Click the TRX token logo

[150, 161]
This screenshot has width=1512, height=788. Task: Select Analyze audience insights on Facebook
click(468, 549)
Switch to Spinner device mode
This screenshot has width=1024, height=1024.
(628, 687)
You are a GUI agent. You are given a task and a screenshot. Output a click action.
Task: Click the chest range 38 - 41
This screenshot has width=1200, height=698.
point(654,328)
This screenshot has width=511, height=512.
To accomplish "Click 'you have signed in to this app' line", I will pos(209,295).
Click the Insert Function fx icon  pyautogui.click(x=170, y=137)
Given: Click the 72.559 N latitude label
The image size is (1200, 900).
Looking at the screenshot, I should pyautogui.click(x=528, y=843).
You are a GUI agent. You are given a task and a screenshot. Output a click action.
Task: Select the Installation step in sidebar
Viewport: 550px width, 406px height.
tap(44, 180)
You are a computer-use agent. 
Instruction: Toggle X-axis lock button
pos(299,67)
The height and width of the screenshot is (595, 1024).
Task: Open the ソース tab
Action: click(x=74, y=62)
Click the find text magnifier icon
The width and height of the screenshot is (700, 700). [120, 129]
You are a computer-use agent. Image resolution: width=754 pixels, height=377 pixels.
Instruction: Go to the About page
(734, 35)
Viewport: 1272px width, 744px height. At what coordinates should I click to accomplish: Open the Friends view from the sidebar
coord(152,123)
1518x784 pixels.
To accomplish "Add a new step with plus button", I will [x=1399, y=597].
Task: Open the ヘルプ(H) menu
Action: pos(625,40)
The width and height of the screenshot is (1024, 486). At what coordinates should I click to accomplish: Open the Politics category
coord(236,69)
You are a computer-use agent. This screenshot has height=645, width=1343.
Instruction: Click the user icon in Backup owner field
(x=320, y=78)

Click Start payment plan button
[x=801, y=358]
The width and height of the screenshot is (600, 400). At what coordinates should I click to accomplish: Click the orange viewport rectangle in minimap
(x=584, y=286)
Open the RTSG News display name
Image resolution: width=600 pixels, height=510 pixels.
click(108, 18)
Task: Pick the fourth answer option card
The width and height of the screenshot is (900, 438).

════

• [Task description]: Every record must be transcribed exactly as written.

• [Output for this task]:
Click the TRX token logo

[150, 161]
This screenshot has width=1512, height=788. Task: Select Analyze audience insights on Facebook
click(468, 549)
Switch to Spinner device mode
This screenshot has width=1024, height=1024.
(628, 687)
You are a GUI agent. You are given a task and a screenshot. Output a click action.
Task: Click the chest range 38 - 41
This screenshot has width=1200, height=698.
point(654,328)
This screenshot has width=511, height=512.
To accomplish "Click 'you have signed in to this app' line", I will pos(209,295).
Click the Insert Function fx icon  pyautogui.click(x=170, y=137)
Given: Click the 72.559 N latitude label
The image size is (1200, 900).
Looking at the screenshot, I should pyautogui.click(x=528, y=843).
You are a GUI agent. You are given a task and a screenshot. Output a click action.
Task: Select the Installation step in sidebar
Viewport: 550px width, 406px height.
tap(44, 180)
You are a computer-use agent. 
Instruction: Toggle X-axis lock button
pos(299,67)
The height and width of the screenshot is (595, 1024).
Task: Open the ソース tab
Action: click(x=74, y=62)
Click the find text magnifier icon
The width and height of the screenshot is (700, 700). [120, 129]
You are a computer-use agent. Image resolution: width=754 pixels, height=377 pixels.
Instruction: Go to the About page
(734, 35)
Viewport: 1272px width, 744px height. At what coordinates should I click to accomplish: Open the Friends view from the sidebar
coord(152,123)
1518x784 pixels.
To accomplish "Add a new step with plus button", I will [x=1399, y=597].
Task: Open the ヘルプ(H) menu
Action: pos(625,40)
The width and height of the screenshot is (1024, 486). At what coordinates should I click to accomplish: Open the Politics category
coord(236,69)
You are a computer-use agent. This screenshot has height=645, width=1343.
Instruction: Click the user icon in Backup owner field
(x=320, y=78)

Click Start payment plan button
[x=801, y=358]
The width and height of the screenshot is (600, 400). At what coordinates should I click to accomplish: Click the orange viewport rectangle in minimap
(x=584, y=286)
Open the RTSG News display name
Image resolution: width=600 pixels, height=510 pixels.
click(108, 18)
Task: Pick the fourth answer option card
The width and height of the screenshot is (900, 438).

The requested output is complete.